Time synchronization with time-servers seemed to me the best solution.
However, attempts with Internet-Timeservers did not produce any useful results.
The clock of the RaspberryPi was too bad and the latencies of the Internet-servers too long.

Since i use a mikrotik router, i have installed there a time-server locally. Also other routers have this function (e.g. FritzBox, etc.).
Now the RaspberryPi can get its time directly from the local network time-server. Fold immediately very reliably.
Furtheremore, very short intervals are also required for the time correction.

Therefore, i have corrected everything that has to do with a stable time on the RspberryPi.

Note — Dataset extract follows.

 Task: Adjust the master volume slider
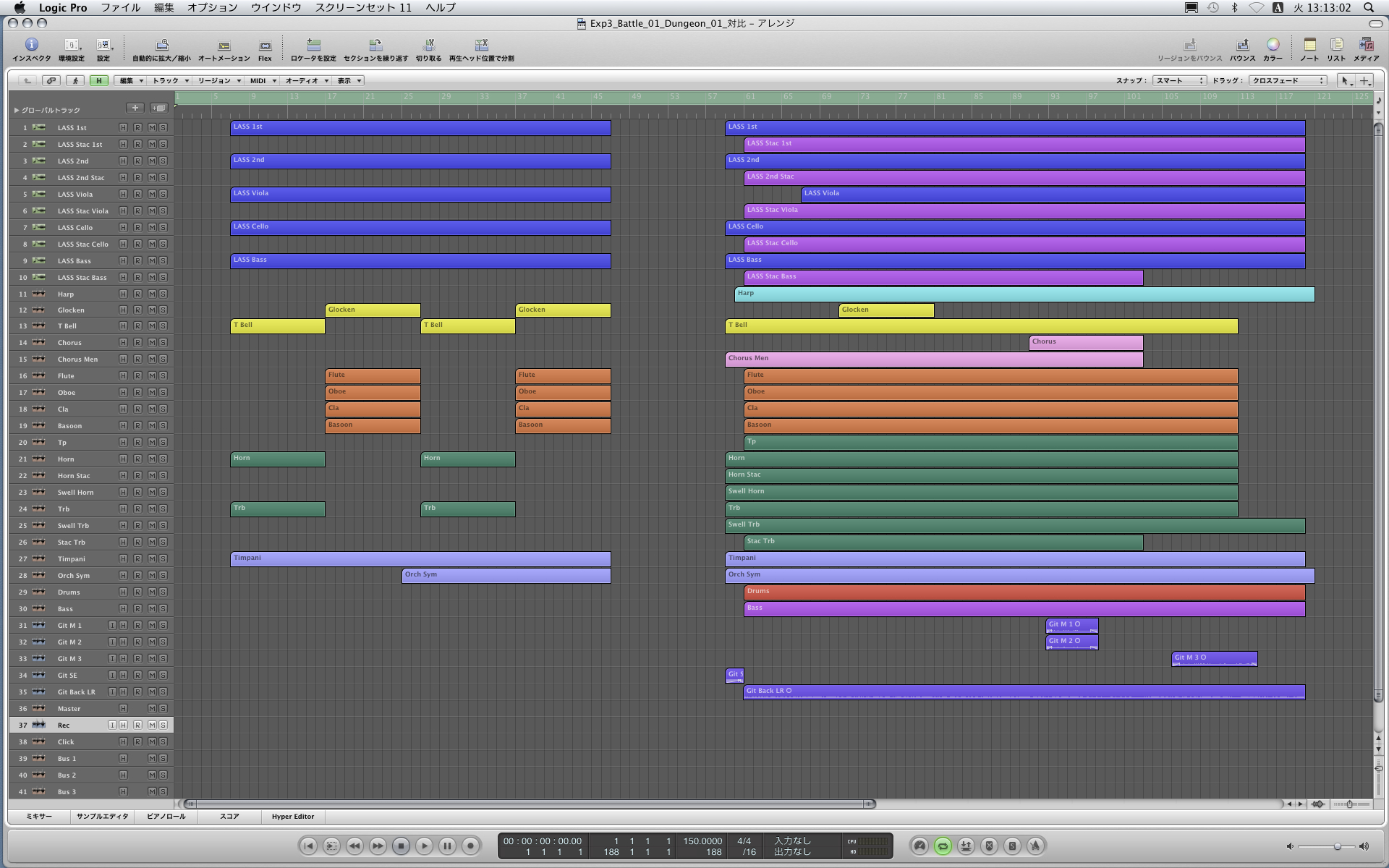(1337, 846)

Therefore, the following guide, which is to be understood as a possible example:

*** Fix Processor frequency on the RaspberryPi ***


sudo nano /boot/config.txt

Insert “force_turbo=1” in the last line!

*** Adress of Network internal time-server for the RaspberryPi ***


sudo nano /etc/ntp.conf

There add “server 192.168.178.1” as new timeserver and comment out all other timeservers with #.
Please replace IP 192.168.178.1 with the network IP of your own local timeserver!

In the same file, insert “maxpoll 6”, just below your timeserver ip.
With maxpoll the RaspberryPi is forced to keep very short intervals of time synchronization.

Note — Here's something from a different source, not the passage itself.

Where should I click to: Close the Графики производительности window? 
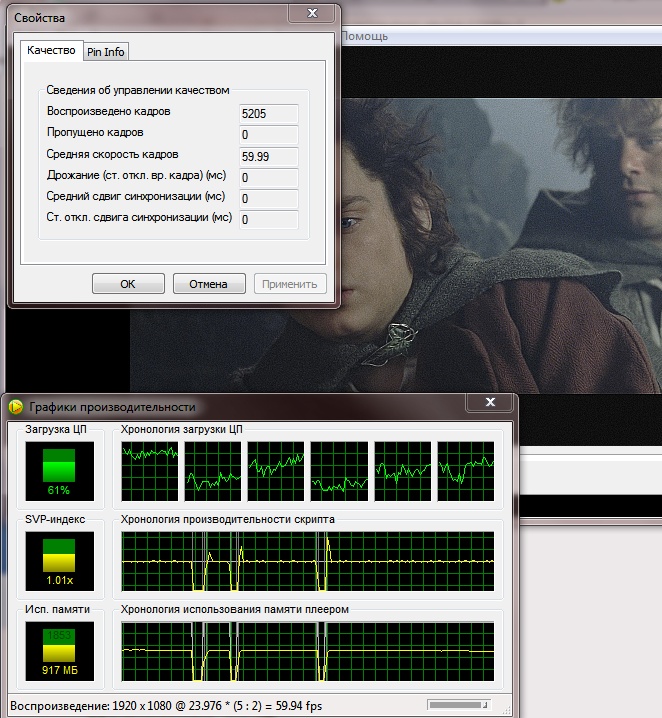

Then restart the RaspberryPi with


sudo shutdiwn -r now

With me this solution works perfectly and it is permanently transferred MLAT data.
For me depends the self-build antenna in the attic works well. The results are impressive.

sorry for my bad english…

greeting

Peter (DG9FFM)

The multilateration technique that we use doesn’t rely on the system clock at all, so doing anything to your system clock is irrelevant.
So the bulk of this post is not useful for fixing mlat problems.
(Of course, having an accurate system clock isn’t a bad thing…)
I would note that introducing an intermediate timeserver that’s still using the same source data isn’t going to improve things, though - you need a better timesource e.g. a GPS-disciplined clock.

What is your Pi hardware? The USB-related mlat timing problems have only been reported on Pi 2s with the newer kernel.

Hello,

i use raspberrpi 2b for piaware and after the settings I wrote in my last post, it works well.

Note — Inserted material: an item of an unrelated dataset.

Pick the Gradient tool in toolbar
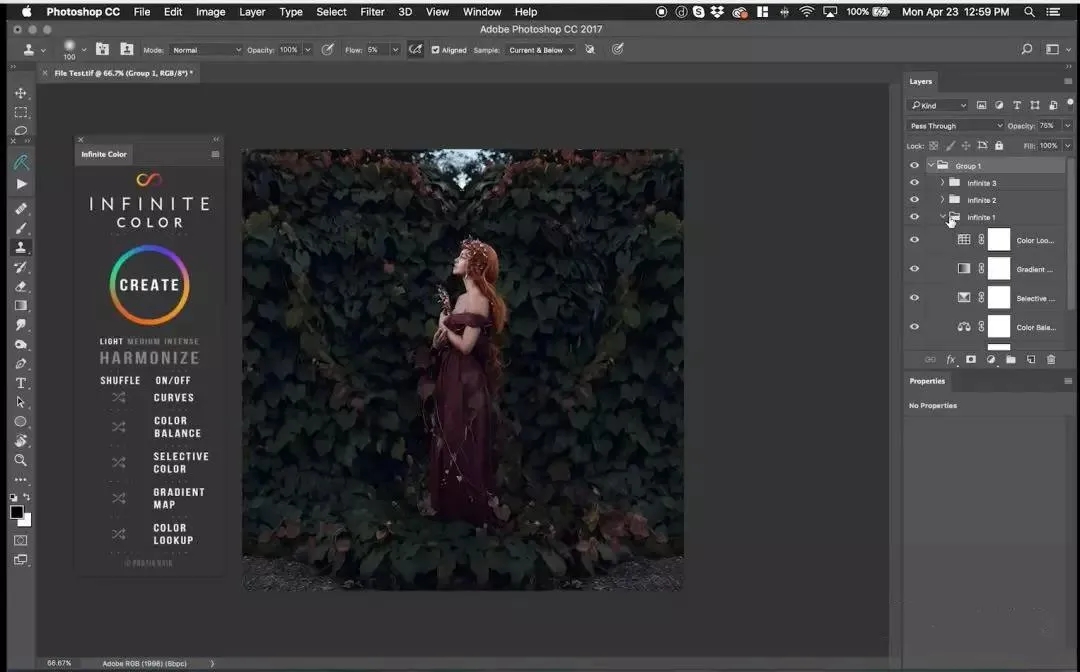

A lokal timeserver is very interessting, because you have very low latencies for each time-poll, about 0.5ms.

The lokal timeserver uses itself an internet-timeserver. But the hardware-clock of the mikrotik-router is very stable.

Peter

I wonder if it is force turbo (which disables CPU frequency scaling IIRC) is what is helping with the pi 2 mlat issues here

Ok,
maybe…

Now i will test MLAT without force_turbo=1.

i will report the result…

So, I’ve tested times.
Force_turbo has no direct impact.

As soon as I deactivate the local timeserver, MLAT does not run stable any more.

Does it seem to have a relationship?

It seems really unlikely to be the system clock because the system clock is not used for mlat. Maybe a secondary effect of running ntp, but I can’t think what.